- _Exercise description_:
Collect every line of the records below that contains the word "agent".
[[ Material shown, beginning ]]
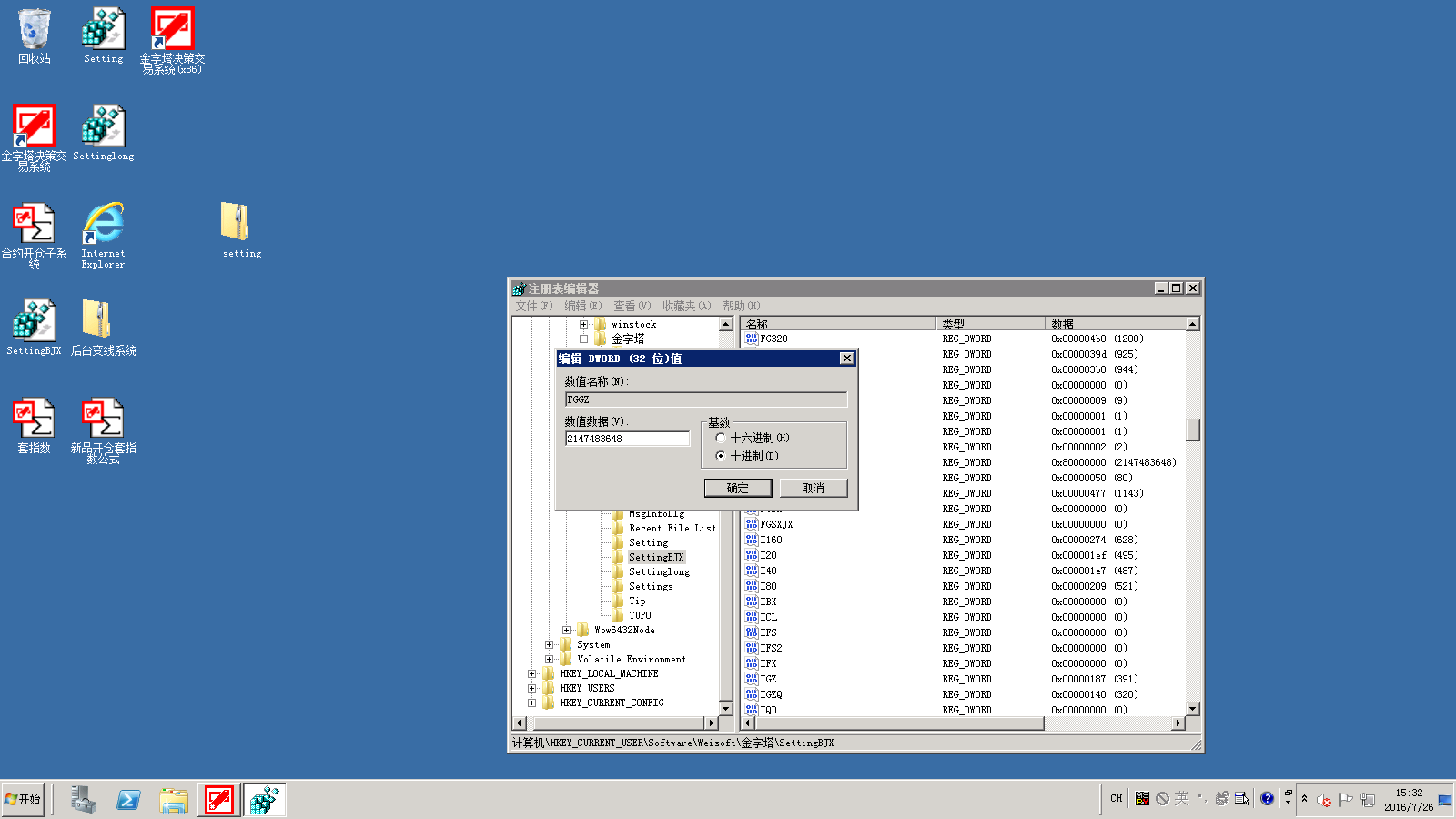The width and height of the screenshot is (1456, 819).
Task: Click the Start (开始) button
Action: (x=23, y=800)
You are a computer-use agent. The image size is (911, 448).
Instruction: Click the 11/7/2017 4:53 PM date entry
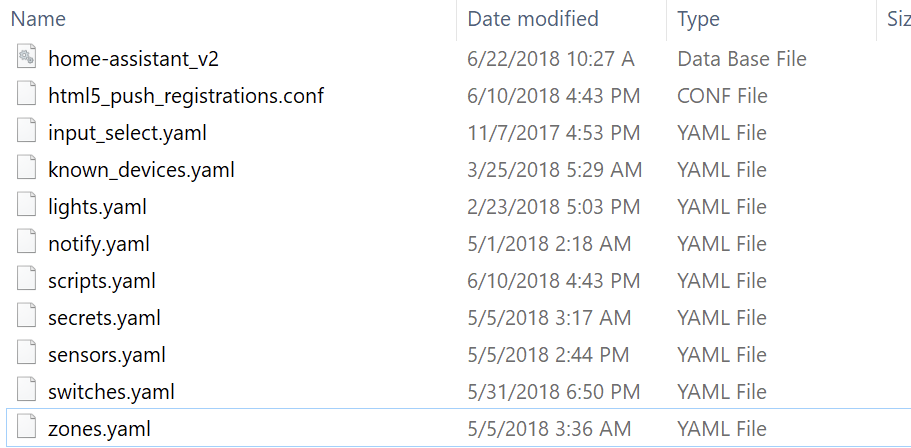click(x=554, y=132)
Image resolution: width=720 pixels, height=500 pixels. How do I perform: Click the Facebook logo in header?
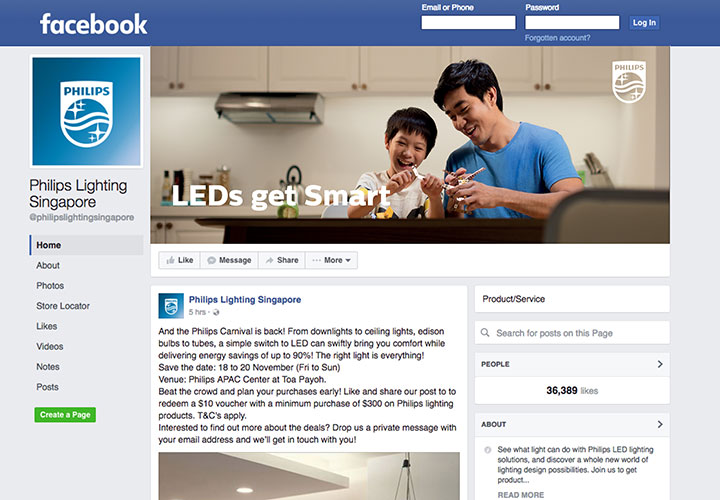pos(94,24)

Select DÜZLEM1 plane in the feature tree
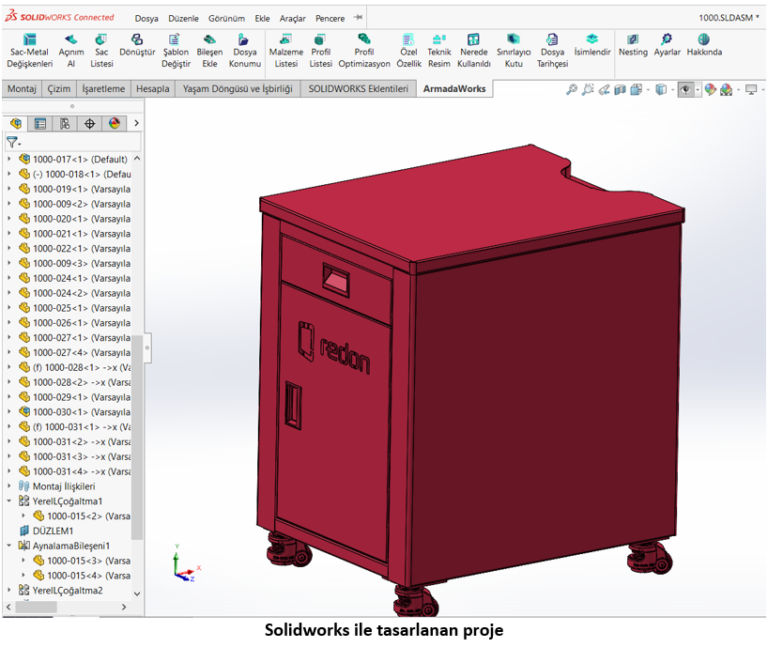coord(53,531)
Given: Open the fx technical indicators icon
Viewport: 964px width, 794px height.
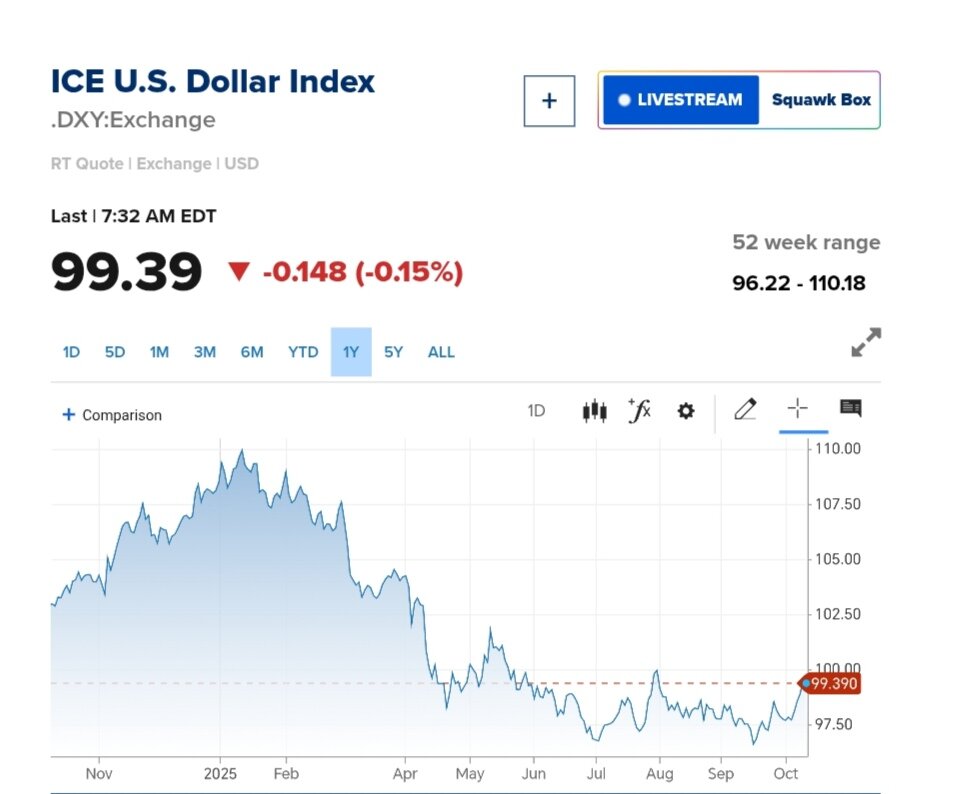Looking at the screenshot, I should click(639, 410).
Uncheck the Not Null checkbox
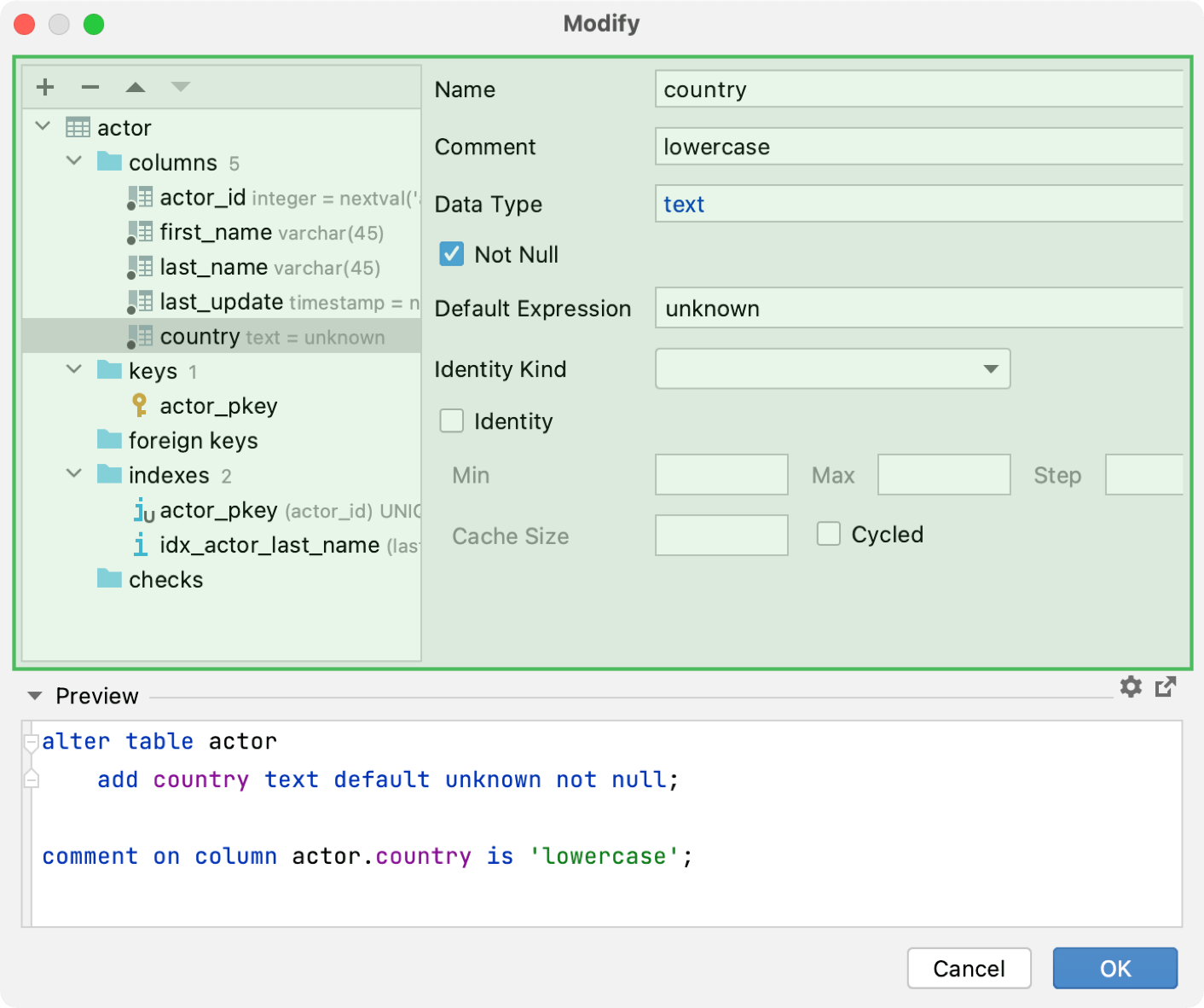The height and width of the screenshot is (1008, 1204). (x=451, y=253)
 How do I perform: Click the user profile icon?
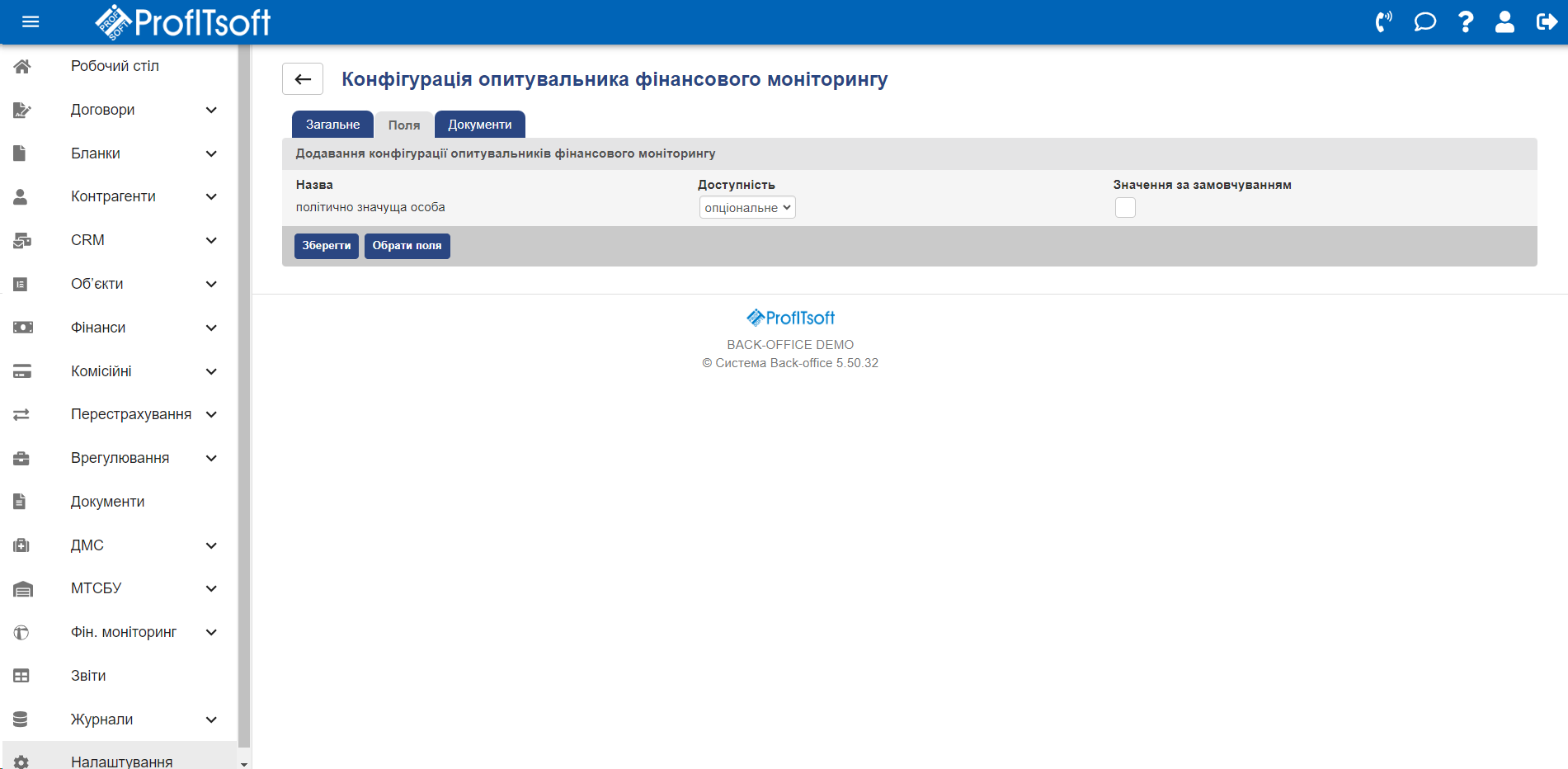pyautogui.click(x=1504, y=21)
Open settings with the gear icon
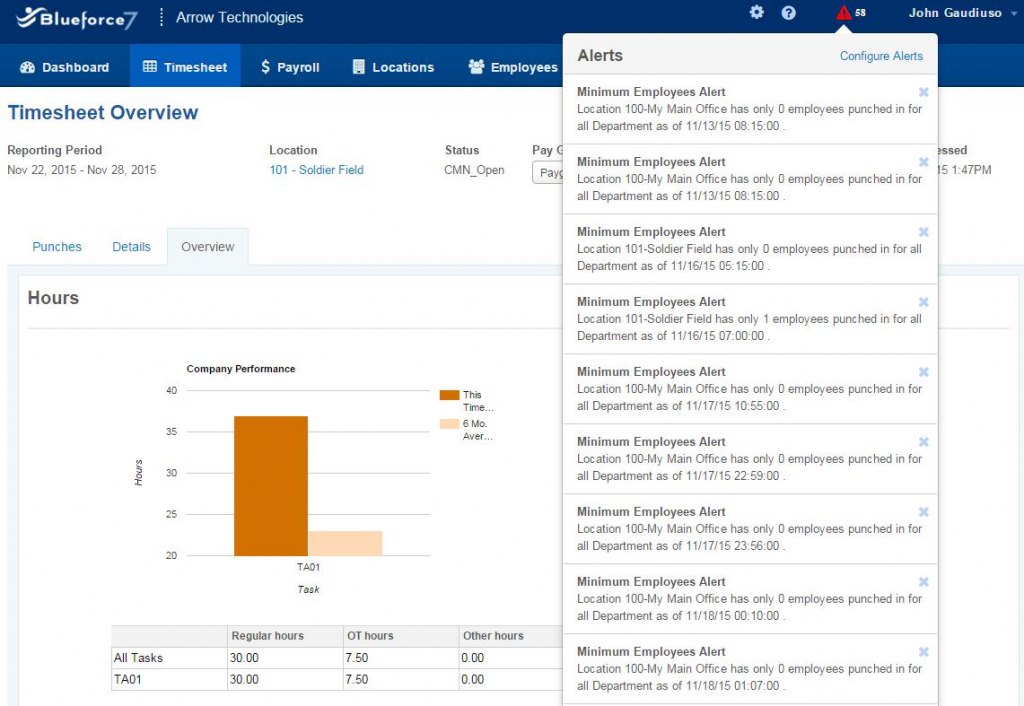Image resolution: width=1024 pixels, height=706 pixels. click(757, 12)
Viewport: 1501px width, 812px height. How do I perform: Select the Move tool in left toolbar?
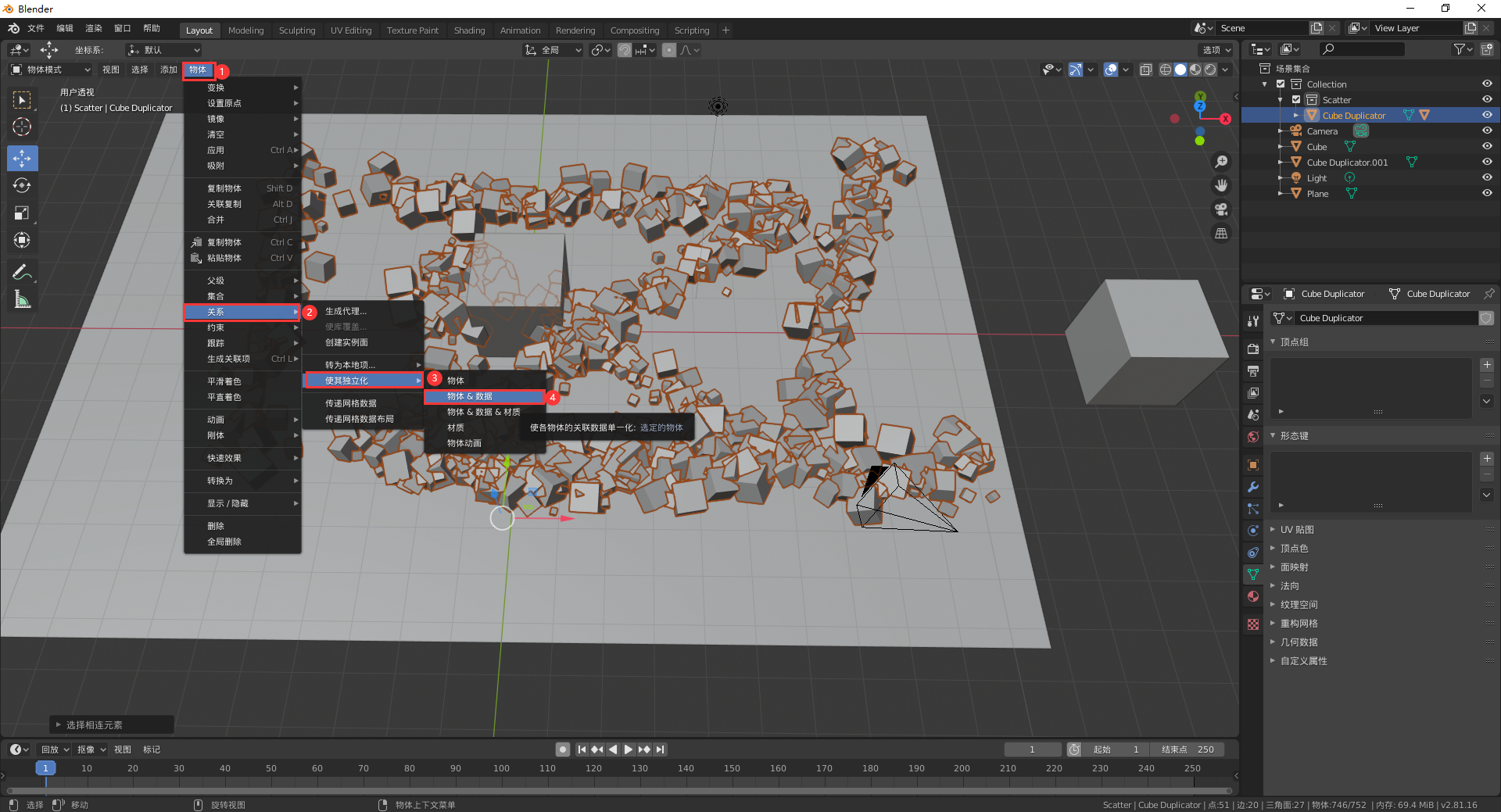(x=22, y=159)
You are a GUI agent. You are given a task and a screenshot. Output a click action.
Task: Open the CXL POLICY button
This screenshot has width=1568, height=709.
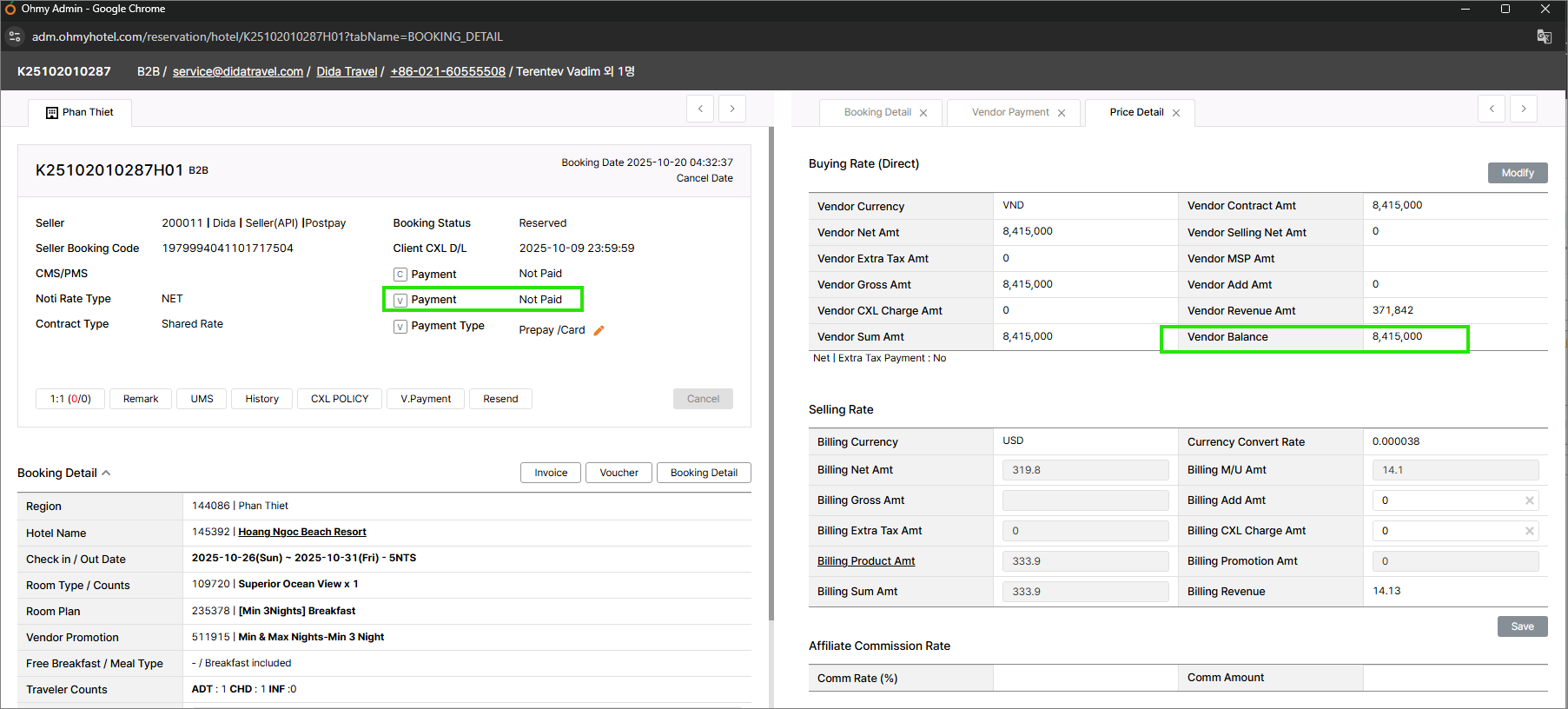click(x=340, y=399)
[[ Material shown, end ]]
- _Answer section_:
You are a computer-use agent. The image size is (911, 448).
You are a GUI agent. You are given a task and a screenshot. Output a click action.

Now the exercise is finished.